Reference	No. of distances	No. of data sets	Best distance
18	11	8	Manhattan, Minkowski
			Chebychev
			Euclidean, Mahalanobis
			Standardized Euclidean
19	3	1	Manhattan
21	4	37	Chi-square
22	18	8	Manhattan, Euclidean, Soergel
			Contracted Jaccard–Tanimoto
			Lance–Williams
24	5	15	Euclidean and Manhattan
25	3	28	Hassanat
28	3	2	Hassanat
Ours	54	28	Hassanat

Comparatively our current study compares the highest number of distance measures on a variety of data sets.

Contributions

In KNN classifier, the distances between the test sample and the training data samples are identified by different measures. Therefore, distance measures play a vital role in determining the final classification output.²¹ ED is the most widely used distance metric in KNN classifications; however, only few studies examined the effect of different distance metrics on the performance of KNN, these used a small number of distances, a small number of data sets, or both. Such shortage in experiments does not prove which distance is the best to be used with the KNN classifier. Therefore, this review attempts to bridge this gap by testing a large number of distance metrics on a large number of different data sets, in addition to investigating the distance metrics that are least affected by added noise.

The KNN classifier can deal with noisy data; therefore, we need to investigate the impact of choosing different distance measures on the KNN performance when classifying a large number of real-world data sets, in addition to investigate which distance has the lowest noise implications. There are two main research questions addressed in this review: 1.

Which is the “best” distance metric to be implemented with the KNN classifier?

Which is the “best” distance metric to be implemented with the KNN classifier in the case of noise existence?

We mean by the “best distance metric” (in this review) is the one that allows the KNN to classify test examples with the highest precision, recall, and accuracy, that is, the one that gives best performance of the KNN in terms of accuracy.

The previous questions were partially answered by the aforementioned studies; however, most of the reviewed research in this regard used a small number of distances/similarity measures and/or a small number of data sets. This study investigates the use of a relatively large number of distances and data sets, to draw more significant conclusions, in addition to reviewing a larger number of distances in one place.

» STORED DATA:
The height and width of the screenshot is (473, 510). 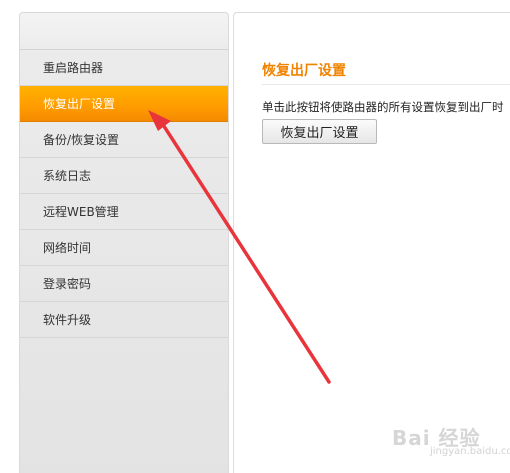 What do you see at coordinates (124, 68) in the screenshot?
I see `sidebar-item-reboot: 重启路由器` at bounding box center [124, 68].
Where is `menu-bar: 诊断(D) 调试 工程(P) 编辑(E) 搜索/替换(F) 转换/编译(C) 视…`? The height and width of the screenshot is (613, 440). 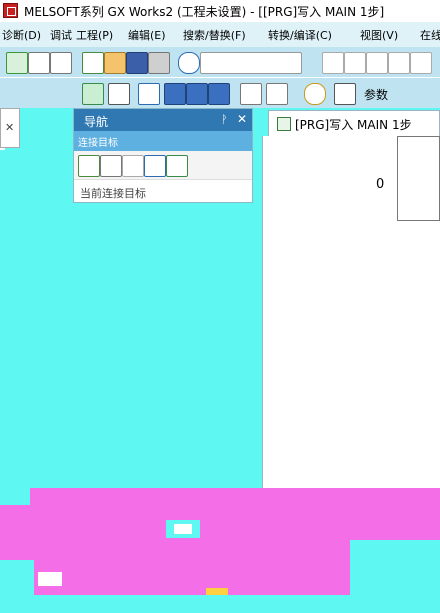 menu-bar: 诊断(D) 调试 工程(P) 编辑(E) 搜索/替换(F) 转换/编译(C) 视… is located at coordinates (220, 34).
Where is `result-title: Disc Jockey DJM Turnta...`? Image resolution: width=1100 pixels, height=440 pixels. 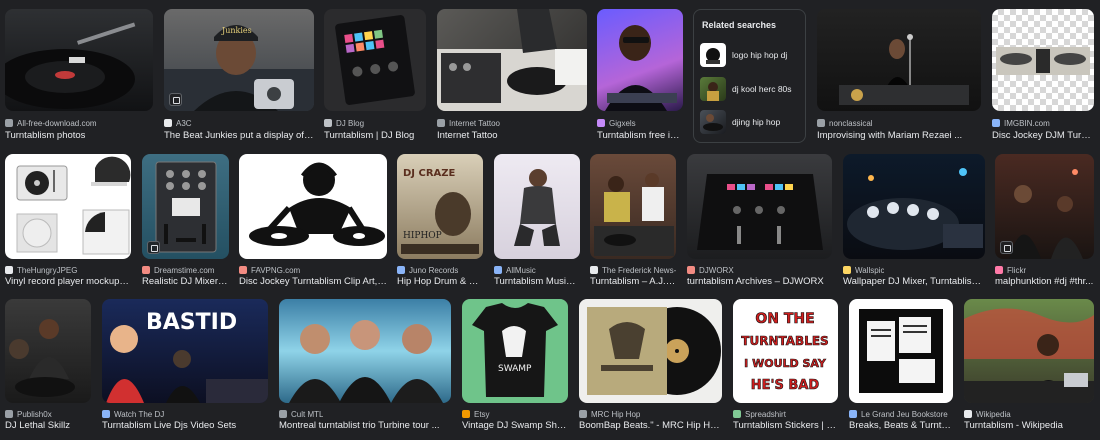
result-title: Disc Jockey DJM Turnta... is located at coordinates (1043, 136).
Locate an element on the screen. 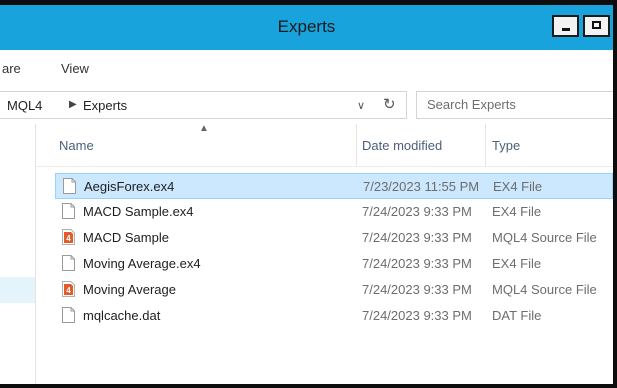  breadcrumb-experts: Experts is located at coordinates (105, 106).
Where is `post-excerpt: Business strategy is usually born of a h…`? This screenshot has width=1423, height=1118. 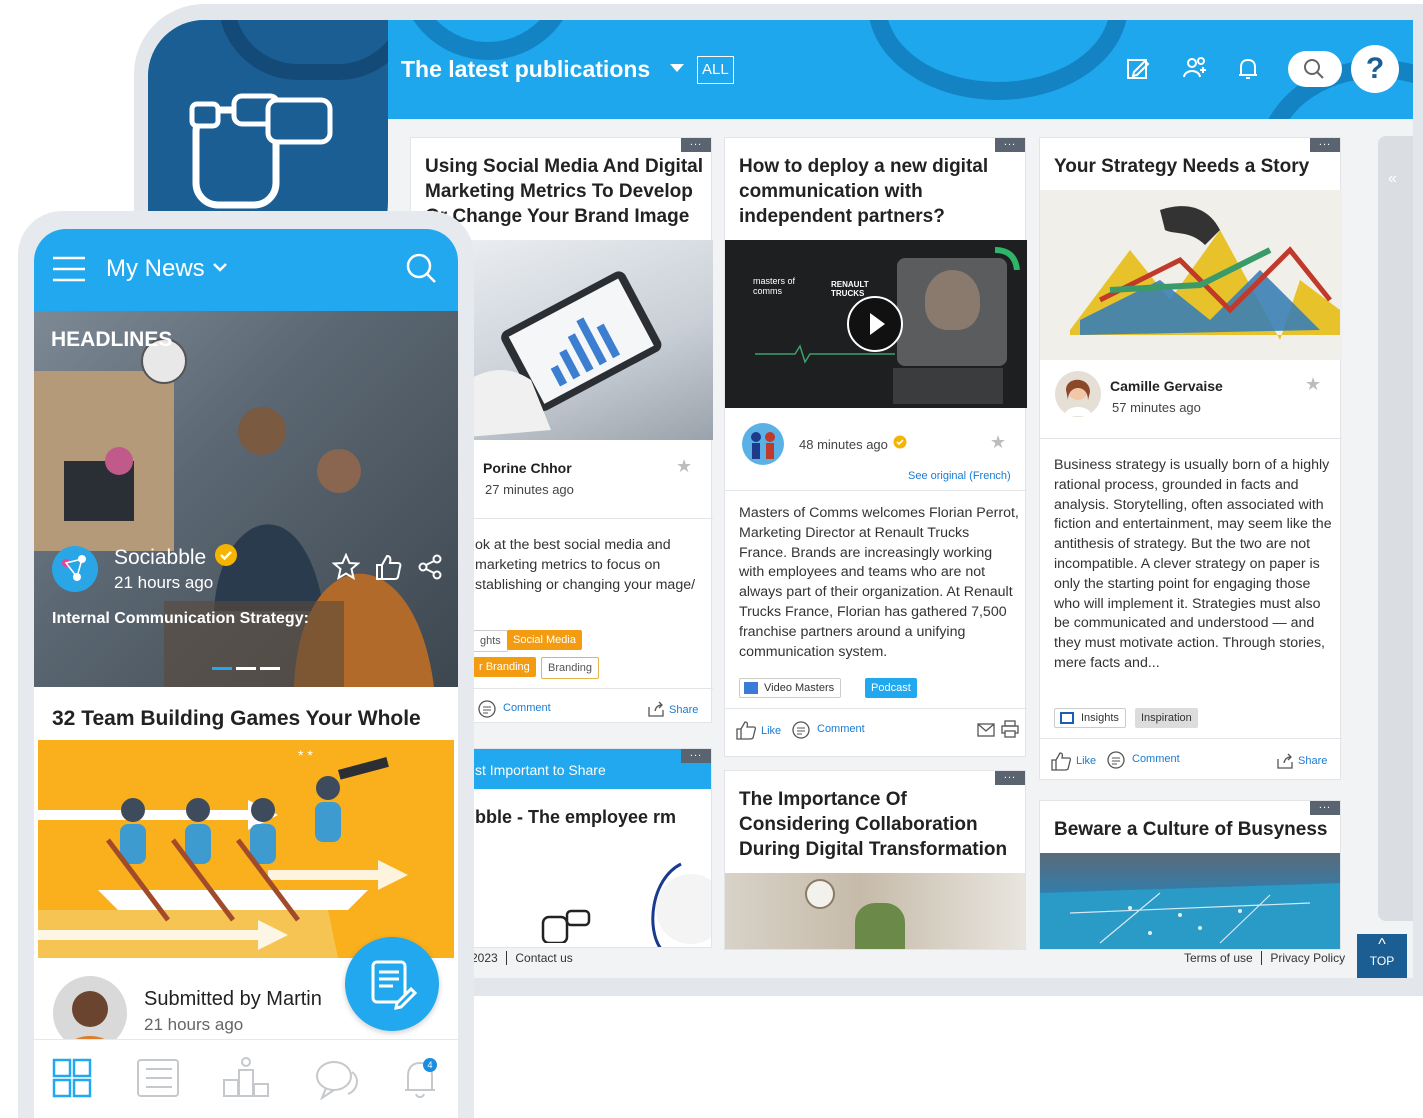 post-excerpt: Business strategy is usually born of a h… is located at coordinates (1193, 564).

» JOB ITEM: In the table of the text on KNN distance measures, list every entry in the Reference column whose best distance is Hassanat.

» EXERCISE OUTPUT: 25, 28, Ours